Je ne veux pas dire à quelqu'un ce qu'il doit faire. Ce qui est important, c'est que les dreadlocks ont une histoire. Dans les années 60, elles sont devenues un symbole mondial de résistance noire, dans la lutte contre des siècles de déshumanisation. Lorsque la musique reggae s'est répandue en Europe au cours des années 70 et que les dreadlocks ont été adoptées par la culture européenne des jeunes, il y a eu en partie une solidarité avec les mouvements noirs anticoloniaux. Parallèlement, la question de savoir comment se montrer solidaire s'est posée : Les personnes blanches se confrontent-elles au fait qu'elles sont favorisées par des structures racistes ? Et est-ce de la solidarité ou de l'appropriation lorsque les Blancs portent des dreadlocks ? Car ils portent une coiffure pour le port de laquelle les personnes noires sont discriminées. Ce débat a également été la raison pour laquelle de nombreux Blancs ont décidé à un moment donné de ne plus porter de dreadlocks.

Une autre critique du concert à la Brasserie Lorraine concernait le genre : le fait que des personnes blanches jouent de la musique reggae. La musique n'est-elle pas faite pour tout le monde?

Bien sûr, il y a toujours eu des échanges culturels. La question qu'il faut se poser est celle du pouvoir : il y a des gens qui élargissent leur sentiment de bien-être grâce à l'échange - et d'autres qui voient leurs moyens de subsistance disparaître. L'exemple le plus célèbre est celui d'Elvis Presley. Nous savons de lui qu'il a volé un par un des chansons d'artistes noirs pour gagner de l'argent et qu'il a été salué comme novateur par la société majoritaire. Ce sont ces mêmes chansons qui, lorsqu'elles étaient interprétées par des artistes noirs, étaient qualifiées de bruyantes et n'étaient pas diffusées à la radio. Il en a été de même pour le hip-hop : la musique est devenue mainstream au moment où les artistes blancs se sont mis à rapper.

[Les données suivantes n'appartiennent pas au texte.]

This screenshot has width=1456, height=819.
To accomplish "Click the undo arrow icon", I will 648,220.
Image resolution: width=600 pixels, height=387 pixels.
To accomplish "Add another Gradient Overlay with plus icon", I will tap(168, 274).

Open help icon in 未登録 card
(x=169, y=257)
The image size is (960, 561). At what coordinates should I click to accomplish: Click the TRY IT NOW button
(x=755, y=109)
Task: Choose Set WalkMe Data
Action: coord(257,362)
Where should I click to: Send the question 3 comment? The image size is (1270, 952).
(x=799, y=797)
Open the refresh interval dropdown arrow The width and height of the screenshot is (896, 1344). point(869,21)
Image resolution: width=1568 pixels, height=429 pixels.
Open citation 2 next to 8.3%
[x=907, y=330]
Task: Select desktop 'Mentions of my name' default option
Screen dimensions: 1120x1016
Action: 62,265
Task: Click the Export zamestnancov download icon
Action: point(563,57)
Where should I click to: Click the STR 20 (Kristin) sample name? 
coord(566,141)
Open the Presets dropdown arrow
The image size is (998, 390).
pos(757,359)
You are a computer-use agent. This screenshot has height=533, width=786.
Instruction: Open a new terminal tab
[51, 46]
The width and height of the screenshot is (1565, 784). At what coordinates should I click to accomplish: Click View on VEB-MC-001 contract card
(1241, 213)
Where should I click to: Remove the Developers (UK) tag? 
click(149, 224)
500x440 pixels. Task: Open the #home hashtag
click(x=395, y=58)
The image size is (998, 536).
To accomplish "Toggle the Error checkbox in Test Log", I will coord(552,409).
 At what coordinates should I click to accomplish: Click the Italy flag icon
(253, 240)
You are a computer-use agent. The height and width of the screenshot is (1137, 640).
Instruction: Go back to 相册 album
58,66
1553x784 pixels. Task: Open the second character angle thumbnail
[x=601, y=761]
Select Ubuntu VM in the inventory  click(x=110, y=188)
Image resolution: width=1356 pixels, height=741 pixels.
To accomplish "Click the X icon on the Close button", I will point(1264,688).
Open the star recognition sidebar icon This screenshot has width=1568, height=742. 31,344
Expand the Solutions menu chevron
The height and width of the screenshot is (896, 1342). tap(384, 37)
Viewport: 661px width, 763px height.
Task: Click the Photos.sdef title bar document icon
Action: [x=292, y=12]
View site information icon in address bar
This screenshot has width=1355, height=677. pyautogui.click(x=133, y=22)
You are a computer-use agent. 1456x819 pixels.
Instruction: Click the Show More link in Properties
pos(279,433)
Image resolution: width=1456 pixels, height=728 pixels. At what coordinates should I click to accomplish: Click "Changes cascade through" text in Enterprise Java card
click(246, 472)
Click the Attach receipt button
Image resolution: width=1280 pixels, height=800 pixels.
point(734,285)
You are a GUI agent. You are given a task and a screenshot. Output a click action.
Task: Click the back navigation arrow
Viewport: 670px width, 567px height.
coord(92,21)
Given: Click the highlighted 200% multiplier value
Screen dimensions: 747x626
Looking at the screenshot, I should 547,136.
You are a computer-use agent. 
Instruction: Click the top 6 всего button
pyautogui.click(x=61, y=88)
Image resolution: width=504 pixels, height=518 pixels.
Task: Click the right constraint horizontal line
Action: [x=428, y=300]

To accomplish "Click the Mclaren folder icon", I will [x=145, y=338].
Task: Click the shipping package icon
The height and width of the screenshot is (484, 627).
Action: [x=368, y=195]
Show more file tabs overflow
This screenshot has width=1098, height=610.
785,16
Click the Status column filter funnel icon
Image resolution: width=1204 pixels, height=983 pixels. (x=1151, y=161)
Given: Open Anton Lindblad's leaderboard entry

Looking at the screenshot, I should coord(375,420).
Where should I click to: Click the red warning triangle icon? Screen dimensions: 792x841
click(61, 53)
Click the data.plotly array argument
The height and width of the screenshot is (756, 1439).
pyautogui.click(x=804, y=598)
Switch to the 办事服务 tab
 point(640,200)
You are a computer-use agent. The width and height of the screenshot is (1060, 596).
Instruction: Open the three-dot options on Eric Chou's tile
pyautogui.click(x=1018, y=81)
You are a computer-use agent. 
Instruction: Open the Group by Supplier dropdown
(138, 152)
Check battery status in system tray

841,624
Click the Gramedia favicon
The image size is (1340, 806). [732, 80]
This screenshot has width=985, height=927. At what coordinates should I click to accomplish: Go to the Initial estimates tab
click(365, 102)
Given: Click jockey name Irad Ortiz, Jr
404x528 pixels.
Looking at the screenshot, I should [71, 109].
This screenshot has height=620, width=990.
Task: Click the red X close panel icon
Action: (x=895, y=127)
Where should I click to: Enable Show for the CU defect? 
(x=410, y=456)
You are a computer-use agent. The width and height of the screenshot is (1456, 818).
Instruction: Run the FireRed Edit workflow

Mais les Blancs ne doivent-ils plus faire que de la musique populaire ? Ce n'est pas non plus une solution.

Non. Mais si l'on reprend la musique de personnes marginalisées, on peut par exemple s'engager en tant qu'artiste pour que les artistes non-blancs aient le même accès que soi aux salles de concert. Nous en sommes loin aujourd'hui. Il suffit de regarder les groupes qui jouent actuellement sur les scènes principales des festivals en plein air : Ce sont principalement des hommes blancs. Et si je peux encore ajouter quelque chose ...

Oui?

Le débat sur l'appropriation culturelle est important. Mais ce qui me désespère presque dans le débat actuel, c'est que nous nous demandons maintenant ce que les hommes blancs ont le droit de faire ou pas. Or, il n'est guère question des personnes touchées par le racisme - les Noirs et les autres. Ce sont pourtant ces personnes qui devraient être au centre des préoccupations. Et nous devrions nous demander : que pouvons-nous faire pour que le racisme ne limite plus leur vie ?

Jovita dos Santos Pinto est chercheuse en matière de genre et de racisme. Elle rédige sa thèse de doctorat à l'université de Berne, où elle s'intéresse au thème "Publics postcoloniaux et femmes noires en Suisse". Elle vit dans le canton de Zurich.